Record excerpts Block Start
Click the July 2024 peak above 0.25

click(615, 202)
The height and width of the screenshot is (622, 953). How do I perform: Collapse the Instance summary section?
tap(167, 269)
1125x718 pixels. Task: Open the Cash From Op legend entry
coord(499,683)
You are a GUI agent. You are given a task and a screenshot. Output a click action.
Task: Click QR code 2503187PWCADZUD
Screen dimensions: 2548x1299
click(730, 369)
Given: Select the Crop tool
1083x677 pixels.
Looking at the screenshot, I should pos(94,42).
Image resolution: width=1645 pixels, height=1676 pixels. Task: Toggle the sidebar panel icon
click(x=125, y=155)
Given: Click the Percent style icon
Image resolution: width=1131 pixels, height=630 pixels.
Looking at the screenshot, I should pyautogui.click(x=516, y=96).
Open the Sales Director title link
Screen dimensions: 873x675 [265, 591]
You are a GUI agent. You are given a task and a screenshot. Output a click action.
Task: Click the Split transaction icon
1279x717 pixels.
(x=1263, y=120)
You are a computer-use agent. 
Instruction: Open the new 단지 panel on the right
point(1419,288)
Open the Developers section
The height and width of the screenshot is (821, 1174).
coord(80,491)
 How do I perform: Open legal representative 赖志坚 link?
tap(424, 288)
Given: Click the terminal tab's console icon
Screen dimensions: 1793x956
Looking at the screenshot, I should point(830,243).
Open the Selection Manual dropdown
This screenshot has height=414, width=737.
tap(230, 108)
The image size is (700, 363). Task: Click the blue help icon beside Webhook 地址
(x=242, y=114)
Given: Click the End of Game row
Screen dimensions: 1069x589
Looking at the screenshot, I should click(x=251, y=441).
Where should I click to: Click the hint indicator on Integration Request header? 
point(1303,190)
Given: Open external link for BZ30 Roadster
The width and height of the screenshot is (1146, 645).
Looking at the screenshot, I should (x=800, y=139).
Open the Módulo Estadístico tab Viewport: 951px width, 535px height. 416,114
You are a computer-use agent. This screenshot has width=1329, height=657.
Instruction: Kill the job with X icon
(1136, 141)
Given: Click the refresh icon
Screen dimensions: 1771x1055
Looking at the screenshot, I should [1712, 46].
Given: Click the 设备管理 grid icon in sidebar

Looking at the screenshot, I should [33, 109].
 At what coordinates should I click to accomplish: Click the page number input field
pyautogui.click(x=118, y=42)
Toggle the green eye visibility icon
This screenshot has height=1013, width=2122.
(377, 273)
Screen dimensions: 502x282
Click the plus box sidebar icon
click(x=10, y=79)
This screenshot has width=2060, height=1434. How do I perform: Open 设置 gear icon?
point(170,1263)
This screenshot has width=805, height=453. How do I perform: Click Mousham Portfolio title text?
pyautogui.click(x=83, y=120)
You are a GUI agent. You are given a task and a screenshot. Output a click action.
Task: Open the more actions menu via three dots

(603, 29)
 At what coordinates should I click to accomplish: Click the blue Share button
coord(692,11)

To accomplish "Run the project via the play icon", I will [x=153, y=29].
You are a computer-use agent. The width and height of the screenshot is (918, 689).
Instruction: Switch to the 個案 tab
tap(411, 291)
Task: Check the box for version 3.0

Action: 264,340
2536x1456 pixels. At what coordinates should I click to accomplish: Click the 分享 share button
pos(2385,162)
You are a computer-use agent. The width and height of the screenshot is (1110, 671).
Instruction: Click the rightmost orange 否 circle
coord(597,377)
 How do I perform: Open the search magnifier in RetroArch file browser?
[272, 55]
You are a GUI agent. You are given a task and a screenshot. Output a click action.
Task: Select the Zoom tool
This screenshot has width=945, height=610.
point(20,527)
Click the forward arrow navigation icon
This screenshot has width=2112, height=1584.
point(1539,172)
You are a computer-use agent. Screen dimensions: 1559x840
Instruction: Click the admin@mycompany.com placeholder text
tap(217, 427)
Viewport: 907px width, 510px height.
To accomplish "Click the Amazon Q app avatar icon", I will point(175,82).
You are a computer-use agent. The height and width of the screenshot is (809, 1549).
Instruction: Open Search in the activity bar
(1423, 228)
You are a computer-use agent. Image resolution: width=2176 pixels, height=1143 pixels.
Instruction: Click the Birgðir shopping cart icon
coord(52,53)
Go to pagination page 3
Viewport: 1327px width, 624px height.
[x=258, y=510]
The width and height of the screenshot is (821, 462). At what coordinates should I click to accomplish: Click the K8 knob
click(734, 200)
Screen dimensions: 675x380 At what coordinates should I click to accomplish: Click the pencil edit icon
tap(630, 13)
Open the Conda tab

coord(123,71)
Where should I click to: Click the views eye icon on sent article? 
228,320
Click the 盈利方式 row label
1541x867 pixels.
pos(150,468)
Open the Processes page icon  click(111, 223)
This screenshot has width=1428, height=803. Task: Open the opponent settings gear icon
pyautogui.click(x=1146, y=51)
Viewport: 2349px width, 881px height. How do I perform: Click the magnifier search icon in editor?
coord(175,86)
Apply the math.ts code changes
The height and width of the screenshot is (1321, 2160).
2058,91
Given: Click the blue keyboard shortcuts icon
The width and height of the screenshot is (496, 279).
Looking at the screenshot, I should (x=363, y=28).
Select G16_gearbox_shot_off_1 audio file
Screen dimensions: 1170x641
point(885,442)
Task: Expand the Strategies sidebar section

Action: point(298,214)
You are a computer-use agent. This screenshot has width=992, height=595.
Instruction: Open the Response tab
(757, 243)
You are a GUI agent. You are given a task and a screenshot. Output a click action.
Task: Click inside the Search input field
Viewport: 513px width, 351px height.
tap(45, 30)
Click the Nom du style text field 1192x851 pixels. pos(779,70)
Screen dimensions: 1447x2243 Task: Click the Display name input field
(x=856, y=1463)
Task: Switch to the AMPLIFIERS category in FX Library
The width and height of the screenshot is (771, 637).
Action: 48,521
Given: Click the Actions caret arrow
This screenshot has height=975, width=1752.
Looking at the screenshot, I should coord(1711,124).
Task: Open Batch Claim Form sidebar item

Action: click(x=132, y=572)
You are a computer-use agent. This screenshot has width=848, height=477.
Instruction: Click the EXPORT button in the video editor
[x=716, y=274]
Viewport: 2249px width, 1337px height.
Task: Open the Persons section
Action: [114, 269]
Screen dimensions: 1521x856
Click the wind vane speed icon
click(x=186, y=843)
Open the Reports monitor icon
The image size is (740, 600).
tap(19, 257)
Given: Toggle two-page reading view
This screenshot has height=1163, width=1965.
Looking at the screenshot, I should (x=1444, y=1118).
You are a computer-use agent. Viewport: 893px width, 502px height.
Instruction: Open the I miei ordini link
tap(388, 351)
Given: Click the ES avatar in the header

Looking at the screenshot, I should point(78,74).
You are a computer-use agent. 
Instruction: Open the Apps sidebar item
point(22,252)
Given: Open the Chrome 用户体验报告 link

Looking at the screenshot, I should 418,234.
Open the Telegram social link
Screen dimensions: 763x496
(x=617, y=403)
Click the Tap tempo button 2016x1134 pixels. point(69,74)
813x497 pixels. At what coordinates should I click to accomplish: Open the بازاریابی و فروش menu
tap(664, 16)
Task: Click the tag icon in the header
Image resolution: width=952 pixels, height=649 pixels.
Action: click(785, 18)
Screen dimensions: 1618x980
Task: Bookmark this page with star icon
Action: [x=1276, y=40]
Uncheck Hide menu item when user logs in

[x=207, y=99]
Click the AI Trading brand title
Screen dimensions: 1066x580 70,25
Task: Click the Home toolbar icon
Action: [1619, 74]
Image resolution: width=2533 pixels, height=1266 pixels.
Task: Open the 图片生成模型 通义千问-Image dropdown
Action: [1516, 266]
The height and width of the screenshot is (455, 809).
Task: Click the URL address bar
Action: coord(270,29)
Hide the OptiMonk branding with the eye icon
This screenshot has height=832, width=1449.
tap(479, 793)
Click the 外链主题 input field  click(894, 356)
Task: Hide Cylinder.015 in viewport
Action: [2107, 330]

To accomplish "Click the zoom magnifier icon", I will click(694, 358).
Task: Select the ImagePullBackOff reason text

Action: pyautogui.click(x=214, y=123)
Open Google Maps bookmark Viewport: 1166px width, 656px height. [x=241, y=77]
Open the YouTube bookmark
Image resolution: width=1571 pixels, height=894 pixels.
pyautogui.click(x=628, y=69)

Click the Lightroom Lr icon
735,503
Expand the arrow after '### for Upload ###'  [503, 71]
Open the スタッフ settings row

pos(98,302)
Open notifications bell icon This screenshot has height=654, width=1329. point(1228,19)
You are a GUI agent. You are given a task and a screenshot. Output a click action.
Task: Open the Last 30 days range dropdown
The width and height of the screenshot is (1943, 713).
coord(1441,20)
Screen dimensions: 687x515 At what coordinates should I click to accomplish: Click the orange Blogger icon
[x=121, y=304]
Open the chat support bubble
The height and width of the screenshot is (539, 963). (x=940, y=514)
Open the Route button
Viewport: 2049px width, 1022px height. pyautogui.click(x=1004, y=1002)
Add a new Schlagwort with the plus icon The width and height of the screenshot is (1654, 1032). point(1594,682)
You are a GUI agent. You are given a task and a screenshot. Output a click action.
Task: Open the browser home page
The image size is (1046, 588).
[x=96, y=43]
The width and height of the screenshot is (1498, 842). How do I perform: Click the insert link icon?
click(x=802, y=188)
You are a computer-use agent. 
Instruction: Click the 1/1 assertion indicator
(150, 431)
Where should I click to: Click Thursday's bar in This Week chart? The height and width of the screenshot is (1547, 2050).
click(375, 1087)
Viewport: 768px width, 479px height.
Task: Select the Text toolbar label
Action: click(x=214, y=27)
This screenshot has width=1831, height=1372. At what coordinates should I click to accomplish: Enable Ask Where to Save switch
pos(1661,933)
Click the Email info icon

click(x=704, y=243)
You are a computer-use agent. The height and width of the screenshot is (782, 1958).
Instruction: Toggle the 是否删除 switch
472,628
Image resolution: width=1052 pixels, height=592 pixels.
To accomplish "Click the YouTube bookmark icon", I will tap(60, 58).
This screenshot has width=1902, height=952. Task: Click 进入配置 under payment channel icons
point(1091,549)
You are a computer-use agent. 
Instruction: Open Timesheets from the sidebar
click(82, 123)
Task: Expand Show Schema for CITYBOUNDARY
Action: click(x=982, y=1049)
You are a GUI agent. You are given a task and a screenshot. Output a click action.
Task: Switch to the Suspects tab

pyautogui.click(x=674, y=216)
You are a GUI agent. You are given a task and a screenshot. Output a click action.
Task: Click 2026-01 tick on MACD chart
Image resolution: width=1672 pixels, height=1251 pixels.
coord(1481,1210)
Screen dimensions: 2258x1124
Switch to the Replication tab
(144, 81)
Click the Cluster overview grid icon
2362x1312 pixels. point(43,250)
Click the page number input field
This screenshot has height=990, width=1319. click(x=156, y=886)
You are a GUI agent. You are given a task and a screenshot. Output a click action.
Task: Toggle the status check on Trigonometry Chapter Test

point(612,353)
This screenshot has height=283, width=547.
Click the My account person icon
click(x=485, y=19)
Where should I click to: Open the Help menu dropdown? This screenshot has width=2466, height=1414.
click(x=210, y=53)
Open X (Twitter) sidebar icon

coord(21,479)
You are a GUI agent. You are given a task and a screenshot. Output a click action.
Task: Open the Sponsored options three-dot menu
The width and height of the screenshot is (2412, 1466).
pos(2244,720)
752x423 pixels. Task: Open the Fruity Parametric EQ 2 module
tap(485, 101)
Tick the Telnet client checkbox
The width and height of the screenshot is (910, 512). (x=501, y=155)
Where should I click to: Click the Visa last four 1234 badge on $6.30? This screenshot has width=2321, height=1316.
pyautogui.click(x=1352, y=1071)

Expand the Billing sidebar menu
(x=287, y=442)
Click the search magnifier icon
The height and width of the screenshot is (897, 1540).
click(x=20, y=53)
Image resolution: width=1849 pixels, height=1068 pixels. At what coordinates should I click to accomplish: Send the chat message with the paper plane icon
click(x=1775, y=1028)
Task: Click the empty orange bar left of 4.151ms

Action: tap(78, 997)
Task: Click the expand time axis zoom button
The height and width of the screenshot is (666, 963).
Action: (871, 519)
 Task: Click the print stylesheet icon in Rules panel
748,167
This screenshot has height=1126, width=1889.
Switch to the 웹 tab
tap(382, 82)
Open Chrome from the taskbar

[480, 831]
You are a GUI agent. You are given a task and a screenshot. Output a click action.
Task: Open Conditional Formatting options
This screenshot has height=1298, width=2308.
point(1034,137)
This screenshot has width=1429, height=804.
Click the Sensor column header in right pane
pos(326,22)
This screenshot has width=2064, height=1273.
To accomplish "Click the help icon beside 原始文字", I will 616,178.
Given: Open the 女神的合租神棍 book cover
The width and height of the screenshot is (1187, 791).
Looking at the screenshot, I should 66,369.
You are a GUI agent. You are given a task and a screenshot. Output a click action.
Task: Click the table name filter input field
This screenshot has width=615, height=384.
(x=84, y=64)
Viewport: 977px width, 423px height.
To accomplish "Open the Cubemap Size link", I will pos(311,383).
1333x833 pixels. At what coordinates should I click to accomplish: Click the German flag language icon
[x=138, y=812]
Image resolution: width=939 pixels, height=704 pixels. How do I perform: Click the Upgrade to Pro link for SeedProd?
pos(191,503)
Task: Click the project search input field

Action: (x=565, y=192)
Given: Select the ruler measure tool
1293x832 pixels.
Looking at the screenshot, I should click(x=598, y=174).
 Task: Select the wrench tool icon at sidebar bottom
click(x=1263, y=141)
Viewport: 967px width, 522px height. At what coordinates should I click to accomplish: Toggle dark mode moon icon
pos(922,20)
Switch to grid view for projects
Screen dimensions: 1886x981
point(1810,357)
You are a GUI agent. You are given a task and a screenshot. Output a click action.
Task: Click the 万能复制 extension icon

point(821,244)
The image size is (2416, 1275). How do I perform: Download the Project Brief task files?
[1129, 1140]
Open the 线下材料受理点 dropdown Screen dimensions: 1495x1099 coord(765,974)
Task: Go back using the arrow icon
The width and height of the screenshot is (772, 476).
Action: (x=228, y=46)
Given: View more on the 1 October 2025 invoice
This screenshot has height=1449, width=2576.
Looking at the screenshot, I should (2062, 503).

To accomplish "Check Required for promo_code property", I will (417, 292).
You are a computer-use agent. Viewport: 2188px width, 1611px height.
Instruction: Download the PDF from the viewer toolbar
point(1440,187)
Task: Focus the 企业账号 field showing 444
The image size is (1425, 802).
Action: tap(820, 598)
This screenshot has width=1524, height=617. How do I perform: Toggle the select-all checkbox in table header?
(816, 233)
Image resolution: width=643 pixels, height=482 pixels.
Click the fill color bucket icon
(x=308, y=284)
Record excerpts Block End
▶ **Work to be completed**
Return each line of the preceding material in which "YouTube" can be found.

▶ **Expected answer**
Open the YouTube bookmark
To accomplish "Click the YouTube bookmark icon", I will tap(60, 58).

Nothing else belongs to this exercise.